Wrist effusions — The wrist consists of three normally non-communicating compartments: the distal radioulnar joint (DRUJ), the radiocarpal joint, and the midcarpal joint. Additionally, multiple extensor and flexor tendons with their sheaths cross the wrist superficially. Infectious processes may only affect one of these separate compartments initially, eventually spreading to affect multiple. Due to this complexity, the authors prefer US in the wrist for detecting and aspirating fluid in the case of suspected infection (image 7 and image 8 and image 9). Approximately 5 percent of emergency department nontraumatic wrist presentations are due to septic joint [15].

SUMMARY AND RECOMMENDATIONS

A joint that appears to have an effusion on physical examination may occasionally yield a "dry tap" during diagnostic arthrocentesis, even after the needle has been redirected and is believed to be clearly in the joint space. Explanations for a dry tap that should be considered, after extraarticular placement of the needle tip is excluded, include mistaken physical diagnosis (ie, no effusion present); blockage of the bevel of the needle by plica, fat, or debris; and very high viscosity fluid or true lipoma arborescens (table 1). (See 'Introduction' above and 'Causes of a dry tap' above.)

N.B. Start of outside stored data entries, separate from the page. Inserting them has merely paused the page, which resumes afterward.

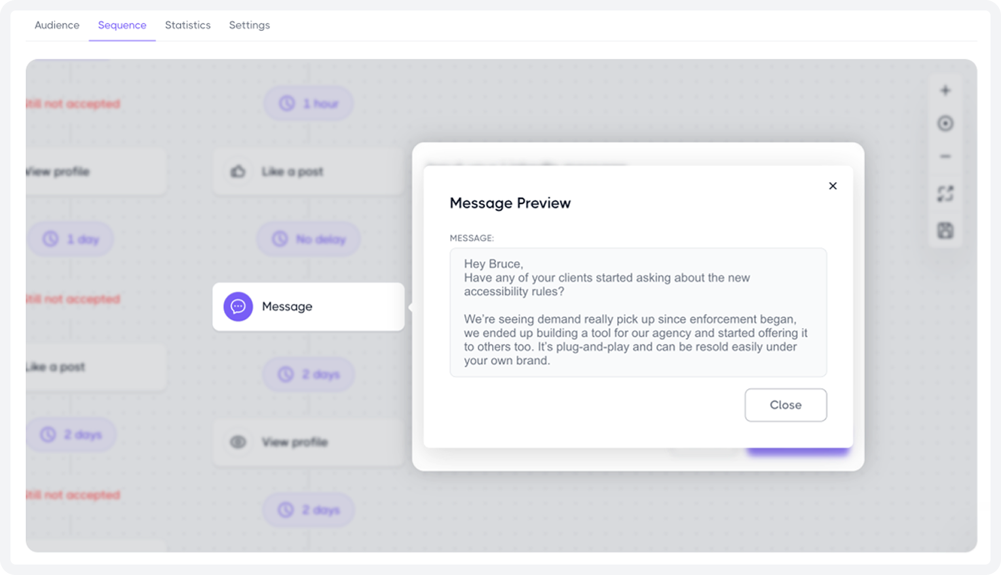Viewport: 1001px width, 575px height.
Task: Open the Audience tab
Action: tap(57, 25)
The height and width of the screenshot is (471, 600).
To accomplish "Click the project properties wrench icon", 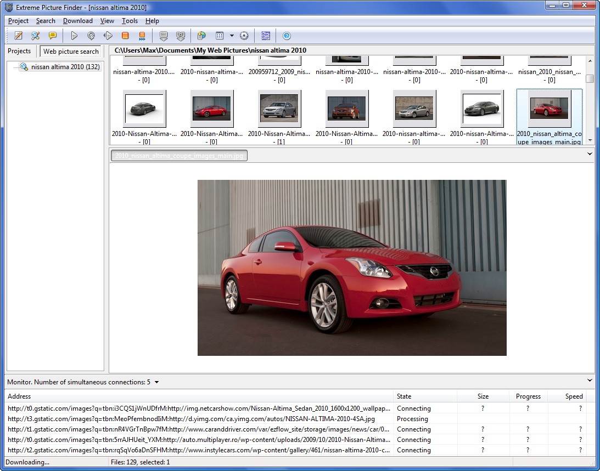I will [36, 36].
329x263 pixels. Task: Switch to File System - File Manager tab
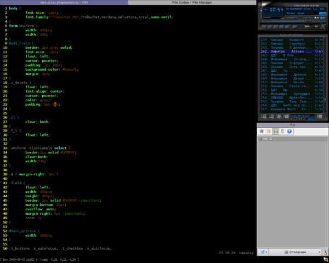pyautogui.click(x=191, y=3)
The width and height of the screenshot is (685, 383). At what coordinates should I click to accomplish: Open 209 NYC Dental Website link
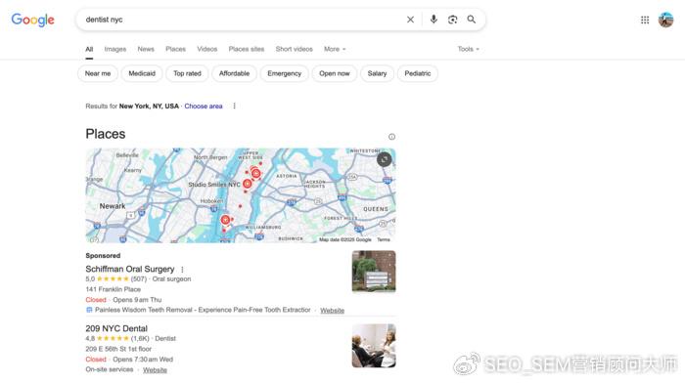[x=155, y=370]
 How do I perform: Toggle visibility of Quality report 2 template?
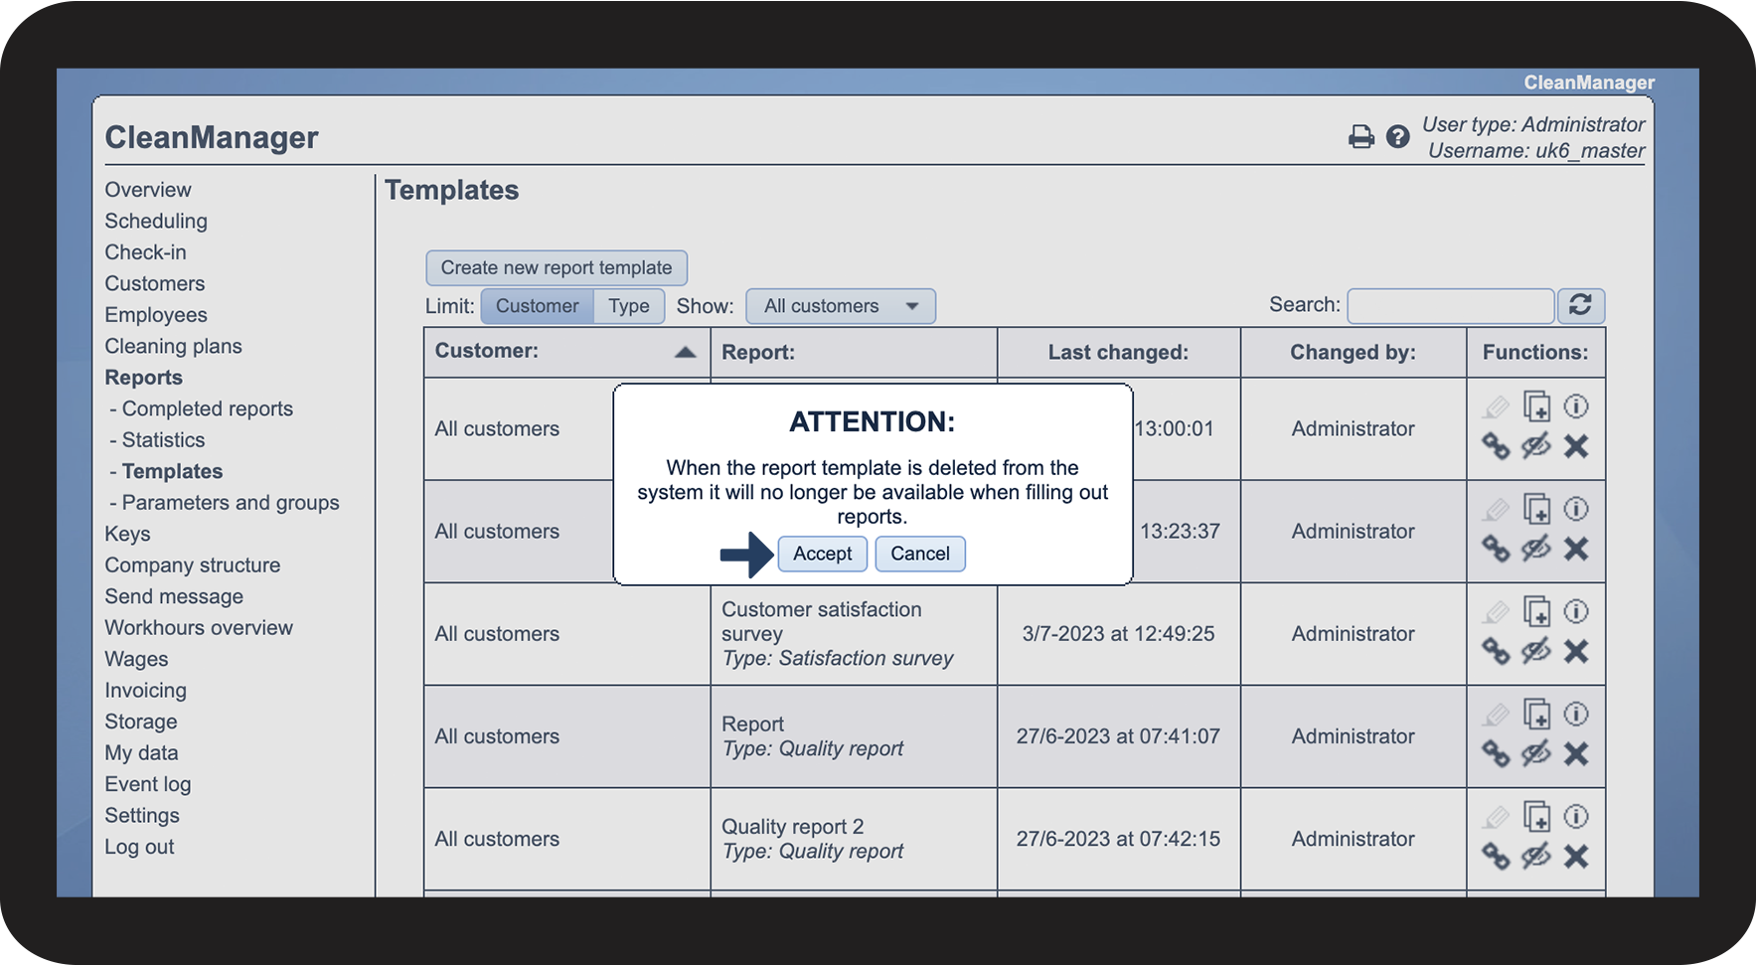[x=1536, y=856]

The most common cause of failed arthrocentesis of the knee may be the absence of a joint effusion, despite an apparent effusion on examination; this may occur more frequently in a person with obesity. Other causes include insertion of the needle into the medial patellar fat pad or alternatively Hoffa's infrapatellar fat pad, fatty replacement of chronically inflamed synovium (lipoma arborescens), a low volume of fluid, blockage by debris, and use of a needle of insufficient gauge for a gelatinous effusion. The presence of multiple anatomic compartments in a joint, such as the shoulder and wrist, or periarthritis and swelling without true arthritis, as sometimes occurs in the ankle, are also potential causes. (See 'Dry tap in the knee' above and 'Dry tap in other joints' above.)

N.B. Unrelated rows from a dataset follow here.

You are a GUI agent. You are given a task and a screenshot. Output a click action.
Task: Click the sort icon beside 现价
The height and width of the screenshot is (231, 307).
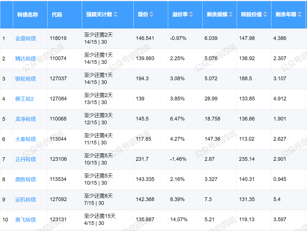click(151, 15)
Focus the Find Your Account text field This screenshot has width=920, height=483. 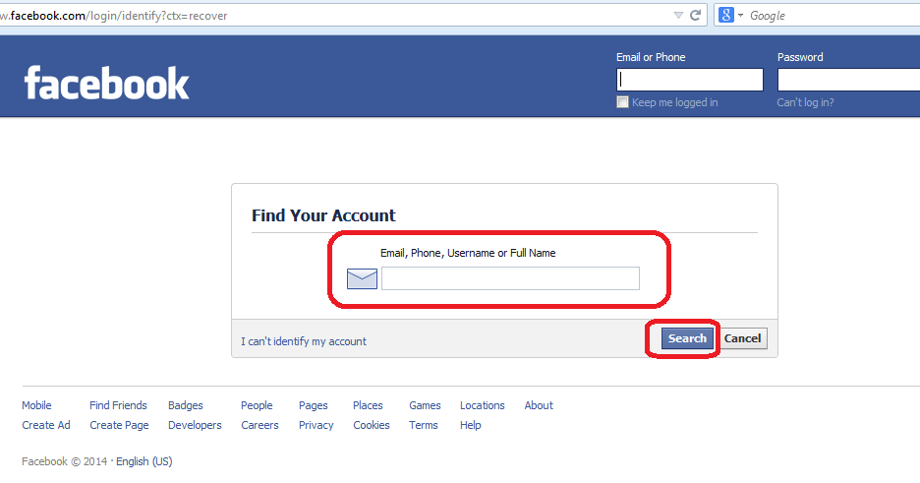tap(510, 278)
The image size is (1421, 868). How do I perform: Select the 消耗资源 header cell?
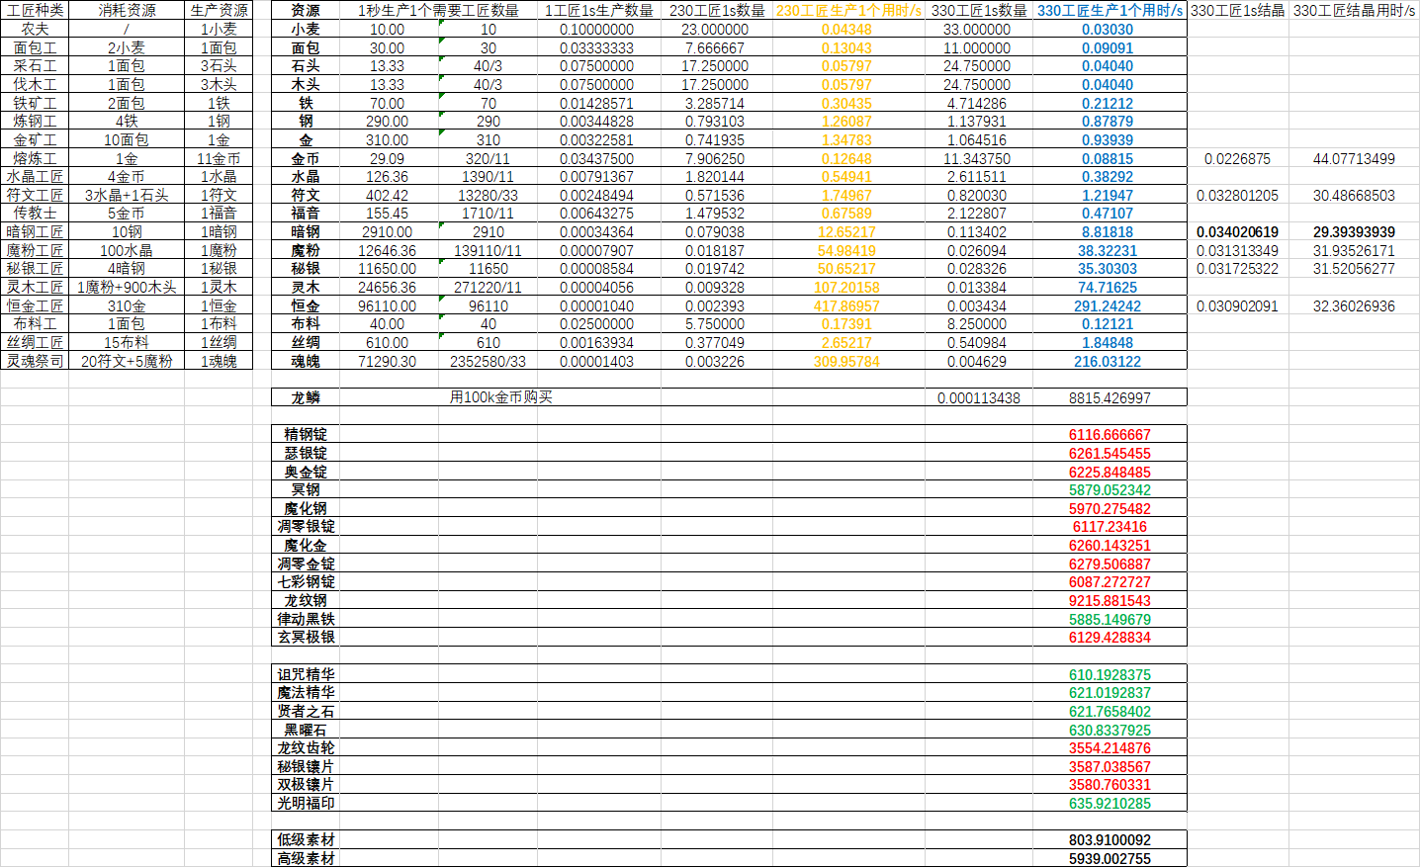tap(127, 10)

Technical failure may also occur as a result of altered joint anatomy due to prior trauma or surgery, or in cases of chronic deforming arthritis. In some instances, fluid may localize in an atypical location. Ultrasound guidance for aspiration in suspected cases is useful. (See 'Causes of a dry tap' above.)

Ultrasonography (US) is often helpful in patients with a dry tap, enabling precise visualization of fluid location and for guiding needle placement. (See 'Approach to the patient with a dry tap' above and "Musculoskeletal ultrasonography: Clinical applications" and "Musculoskeletal ultrasonography: Guided injection and aspiration of joints and related structures".)

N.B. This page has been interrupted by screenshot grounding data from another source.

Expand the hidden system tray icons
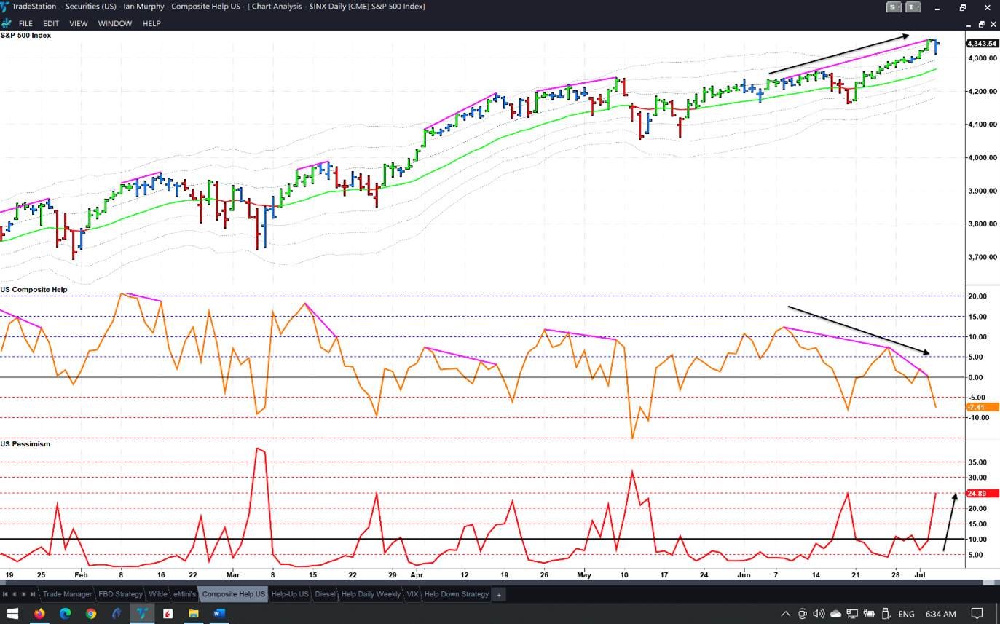Screen dimensions: 1000x624 [785, 614]
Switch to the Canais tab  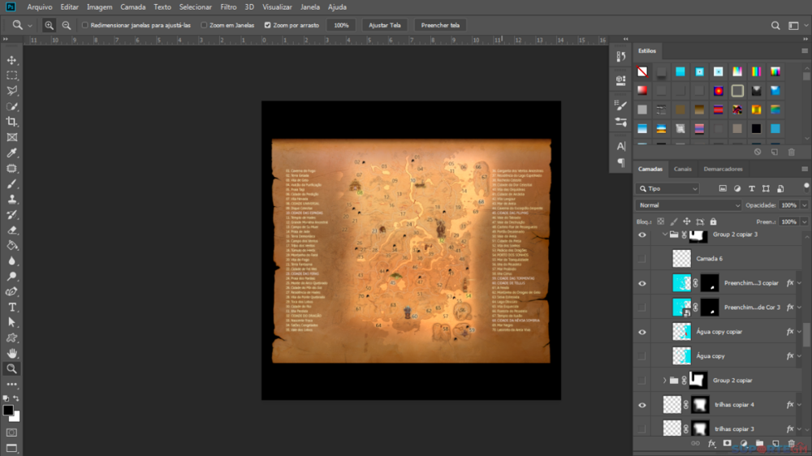683,169
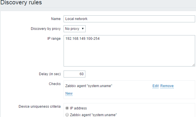Click the Checks label
This screenshot has width=196, height=117.
(55, 84)
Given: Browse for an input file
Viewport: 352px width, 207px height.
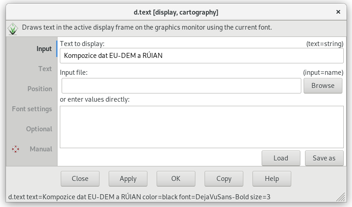Looking at the screenshot, I should click(323, 86).
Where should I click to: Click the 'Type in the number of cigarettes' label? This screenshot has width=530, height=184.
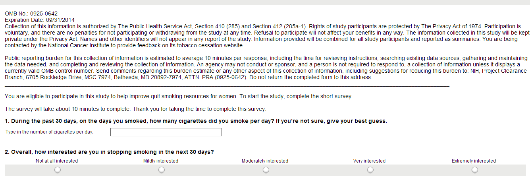(50, 132)
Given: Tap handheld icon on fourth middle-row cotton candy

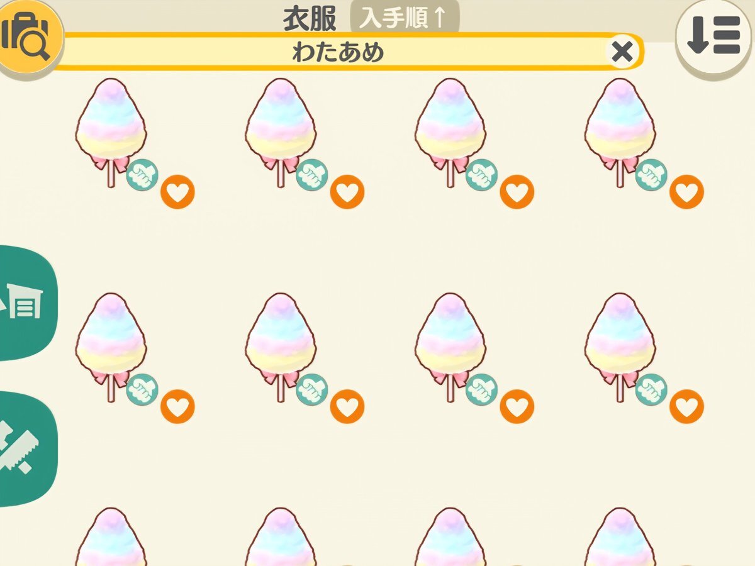Looking at the screenshot, I should [651, 389].
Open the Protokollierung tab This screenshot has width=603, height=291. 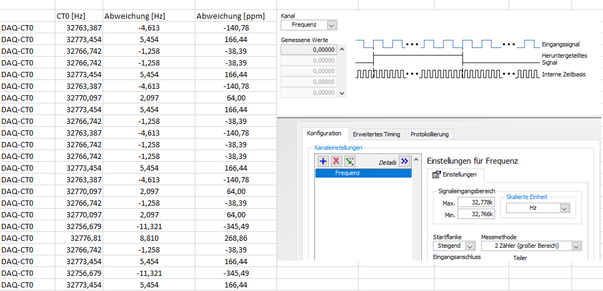[x=429, y=134]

Unsuccessful aspiration from the medial side of the knee should be followed by a lateral approach. It may also be helpful in second attempts to have a second operator compress the fluid from three sides of the knee. US should be performed if these two modalities are ineffective and if a septic joint is suspected. (See 'Knee effusions' above.)

The standard approach to the hip requiring arthrocentesis remains performance of arthrocentesis under fluoroscopy, although US may be helpful for visualization of hip effusions, especially in adults. As with other joints, US can be used to confirm a glenohumeral joint or wrist effusion and guide the aspiration. (See 'Hip effusions' above and 'Shoulder effusions' above and 'Wrist effusions' above.)